--- Begin Entries supplied ---
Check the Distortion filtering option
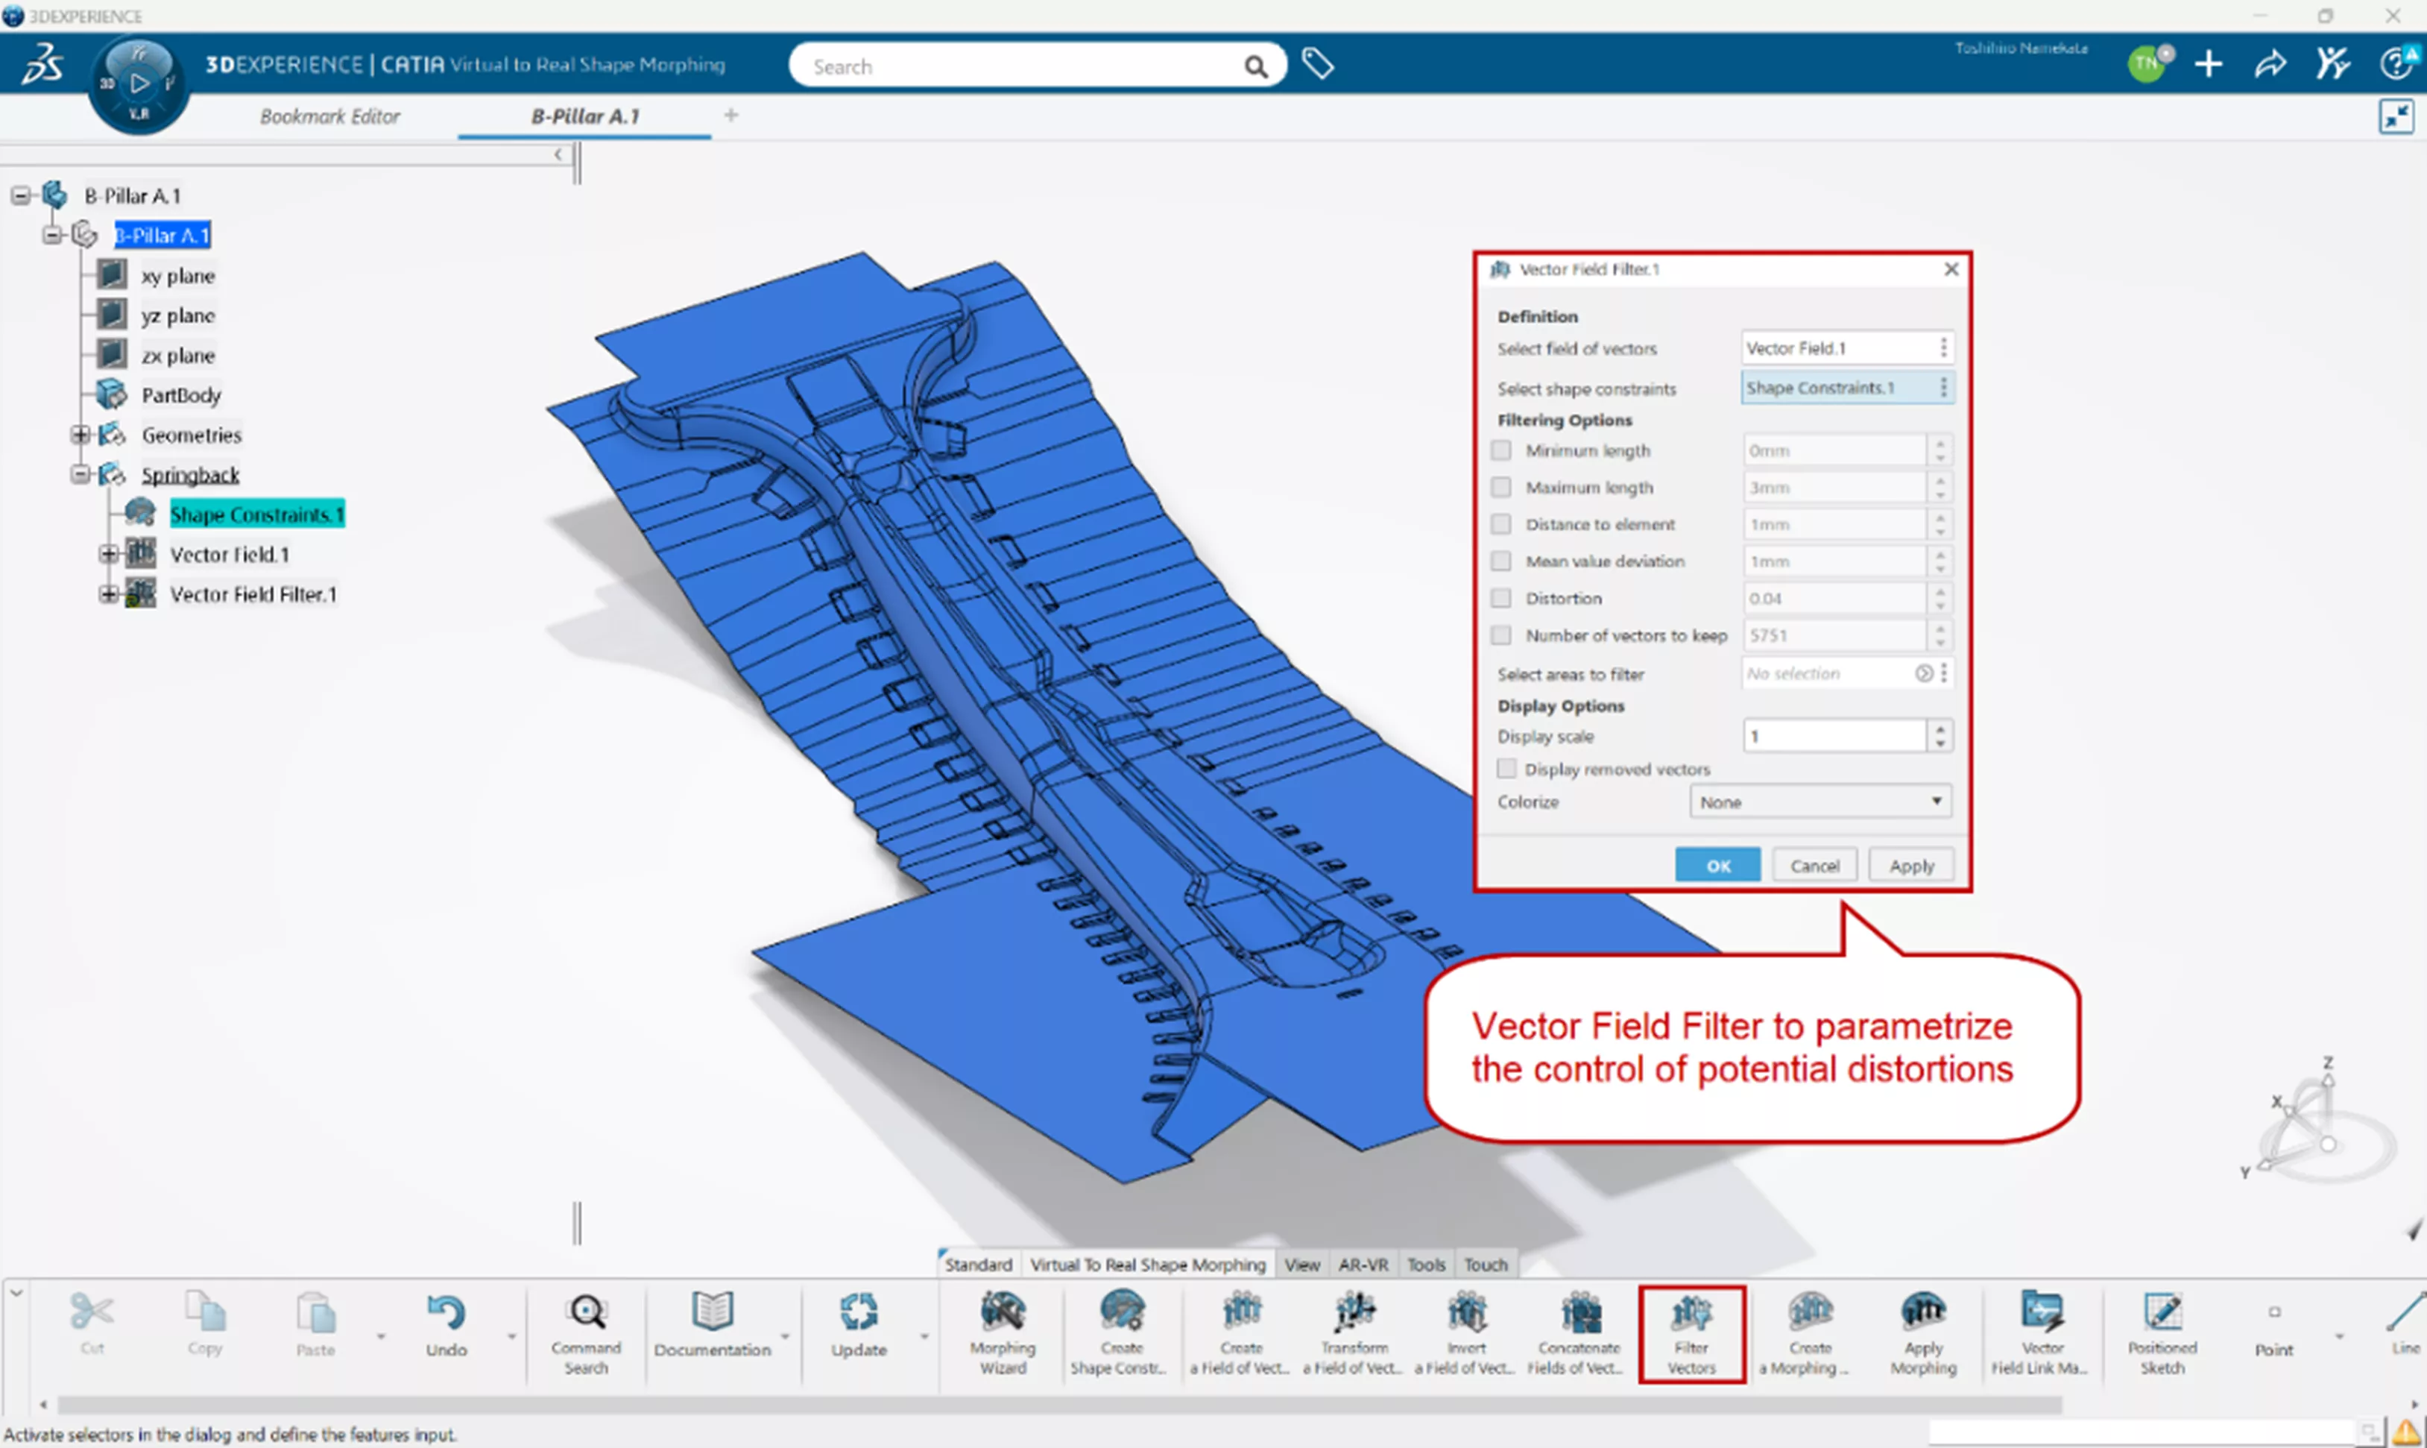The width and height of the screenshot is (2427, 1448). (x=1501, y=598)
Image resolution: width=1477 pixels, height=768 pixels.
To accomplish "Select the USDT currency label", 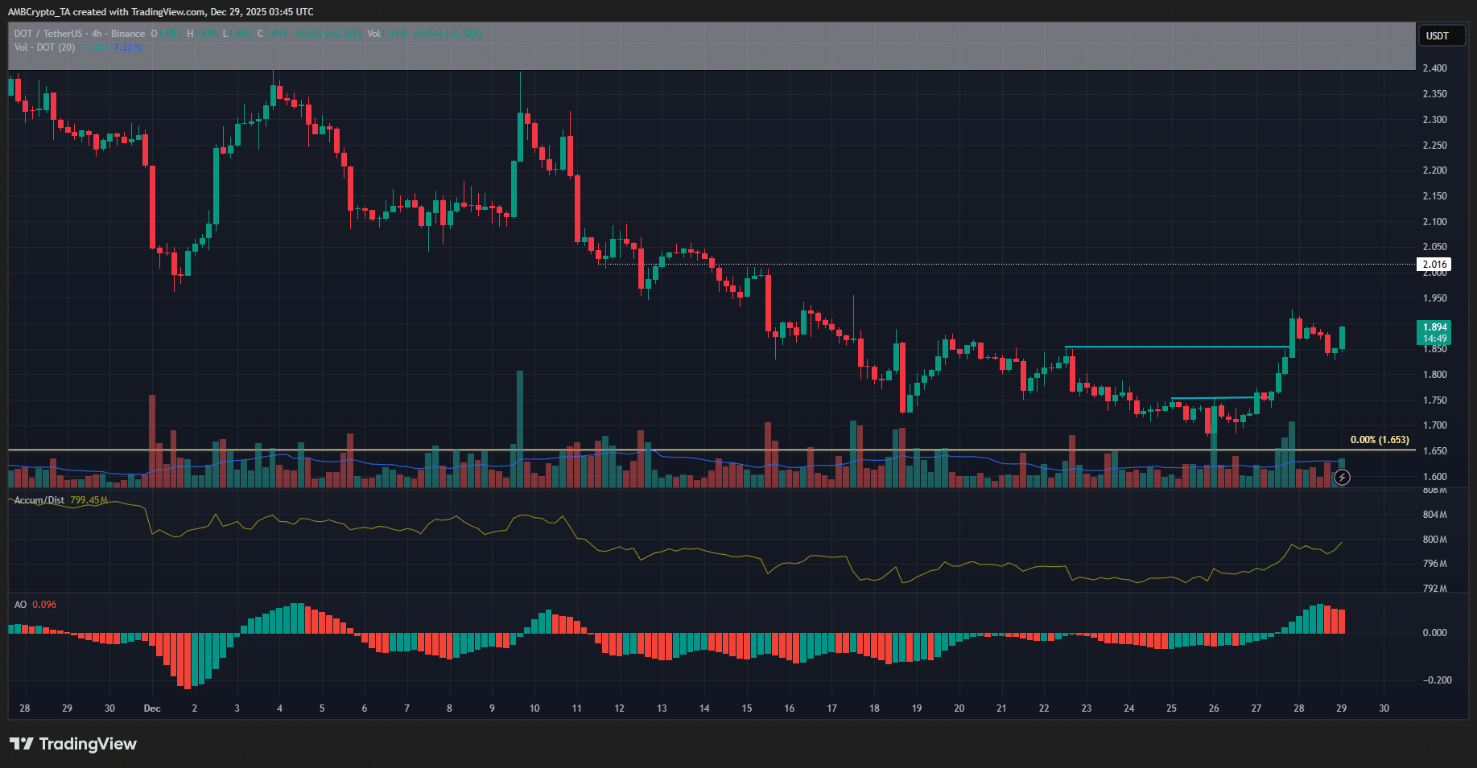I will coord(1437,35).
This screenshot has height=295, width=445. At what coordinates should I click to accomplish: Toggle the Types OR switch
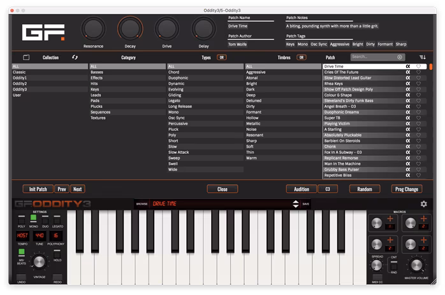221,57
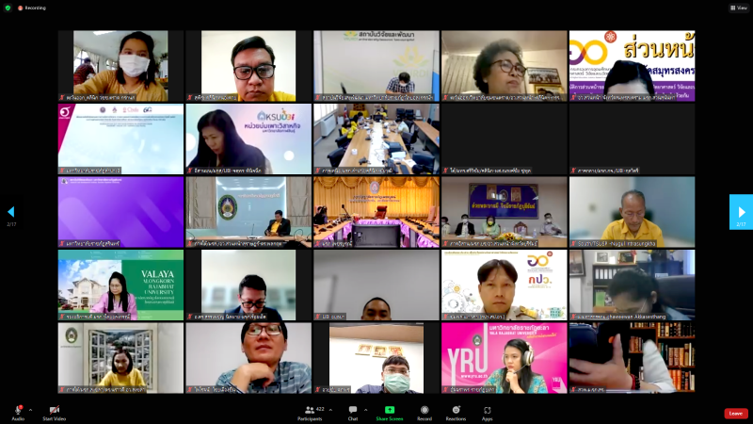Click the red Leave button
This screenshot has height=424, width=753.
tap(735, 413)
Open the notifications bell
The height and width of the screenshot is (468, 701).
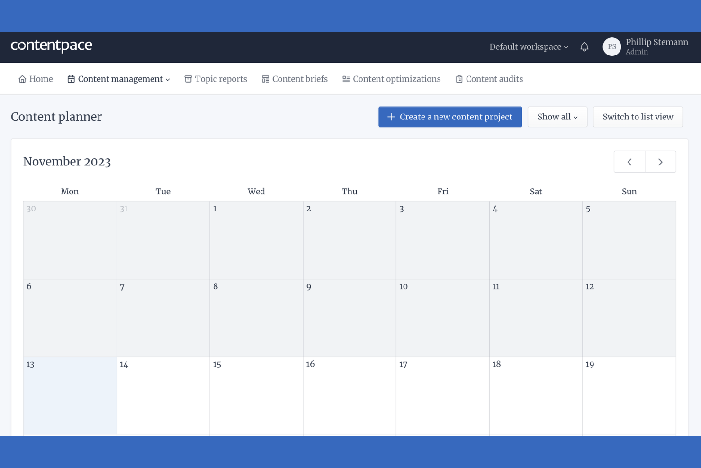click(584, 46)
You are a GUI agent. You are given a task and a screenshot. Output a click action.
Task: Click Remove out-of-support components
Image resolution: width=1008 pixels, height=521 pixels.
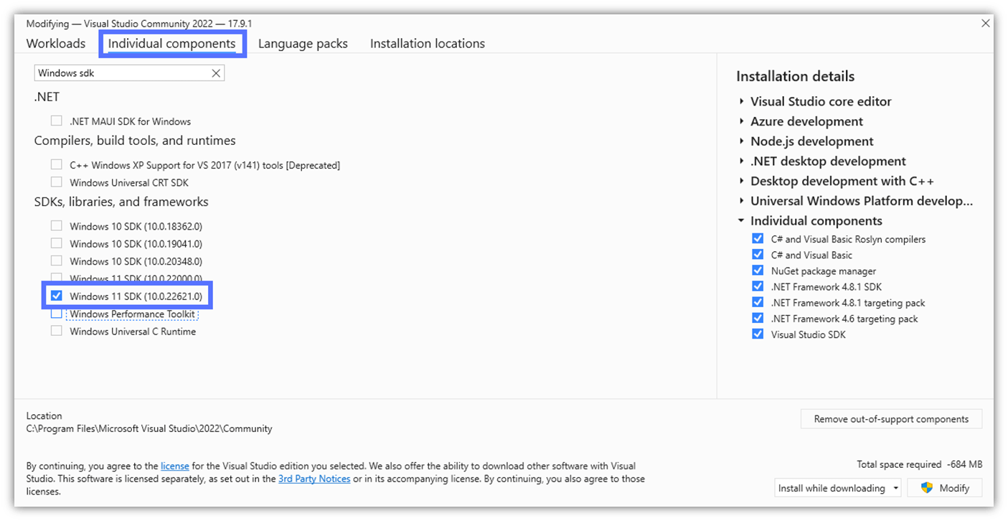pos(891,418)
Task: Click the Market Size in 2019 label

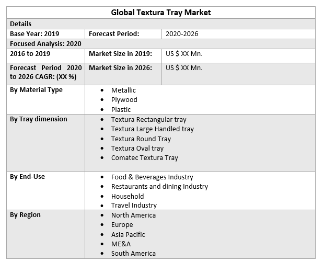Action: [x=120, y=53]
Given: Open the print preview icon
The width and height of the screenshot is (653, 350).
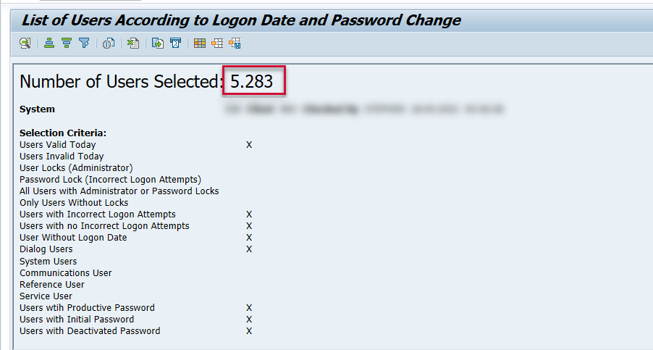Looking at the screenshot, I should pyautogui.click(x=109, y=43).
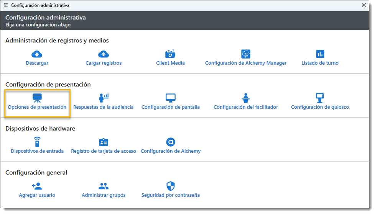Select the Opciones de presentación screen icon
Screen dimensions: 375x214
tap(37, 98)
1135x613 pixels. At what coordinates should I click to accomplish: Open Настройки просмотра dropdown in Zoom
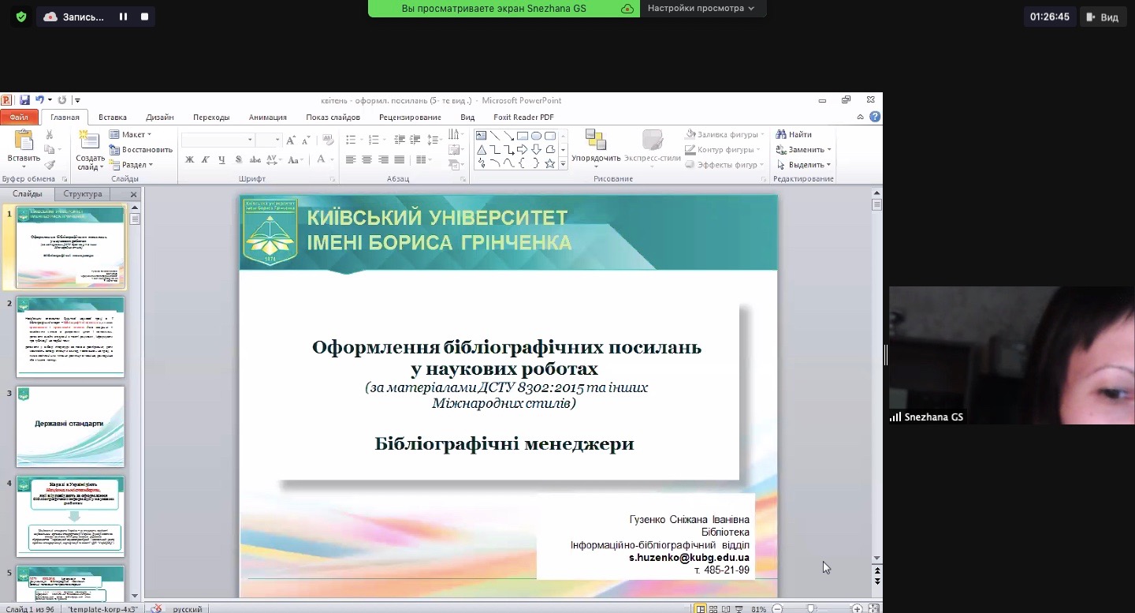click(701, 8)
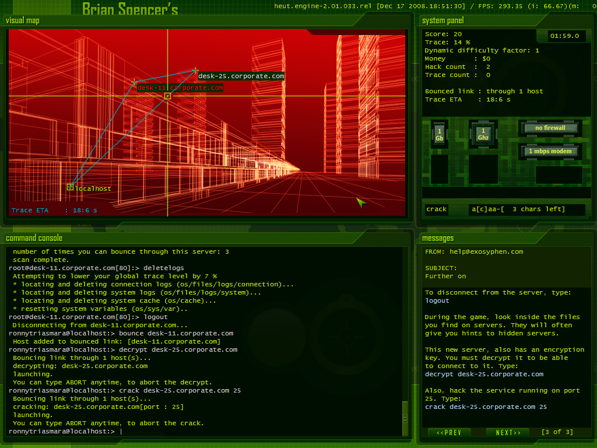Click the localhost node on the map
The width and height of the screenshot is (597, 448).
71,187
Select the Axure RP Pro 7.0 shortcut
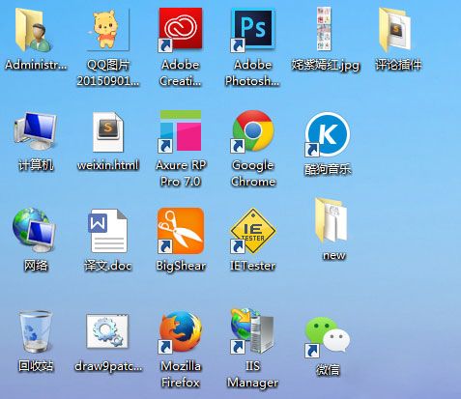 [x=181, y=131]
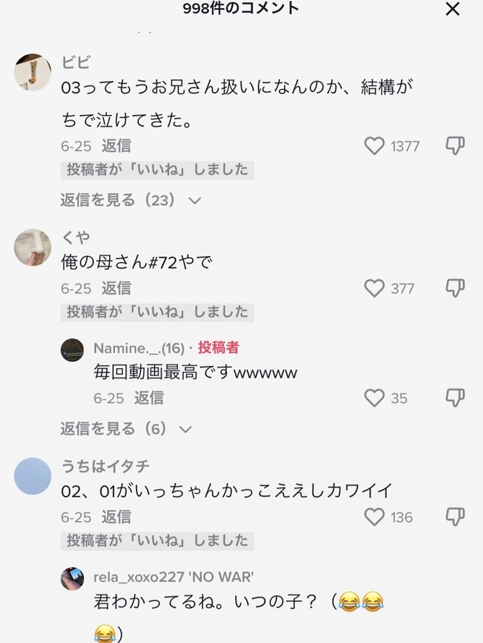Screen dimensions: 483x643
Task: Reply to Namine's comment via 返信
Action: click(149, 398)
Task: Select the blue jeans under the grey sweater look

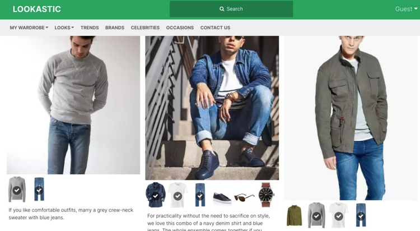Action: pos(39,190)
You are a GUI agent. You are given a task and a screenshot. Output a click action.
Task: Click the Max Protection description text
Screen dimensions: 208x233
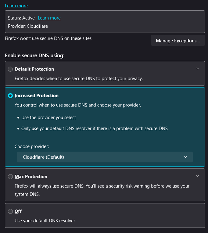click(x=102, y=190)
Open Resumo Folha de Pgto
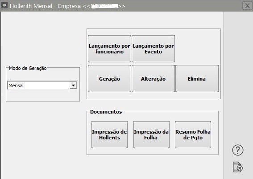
--- End Entries supplied ---
(What needs to be done)
Display every line of the data above that contains the word "This". Case counts.

(Response below)
This screenshot has height=295, width=445. At what coordinates should I click to accomplish: Toggle the Types OR switch
This screenshot has height=424, width=753.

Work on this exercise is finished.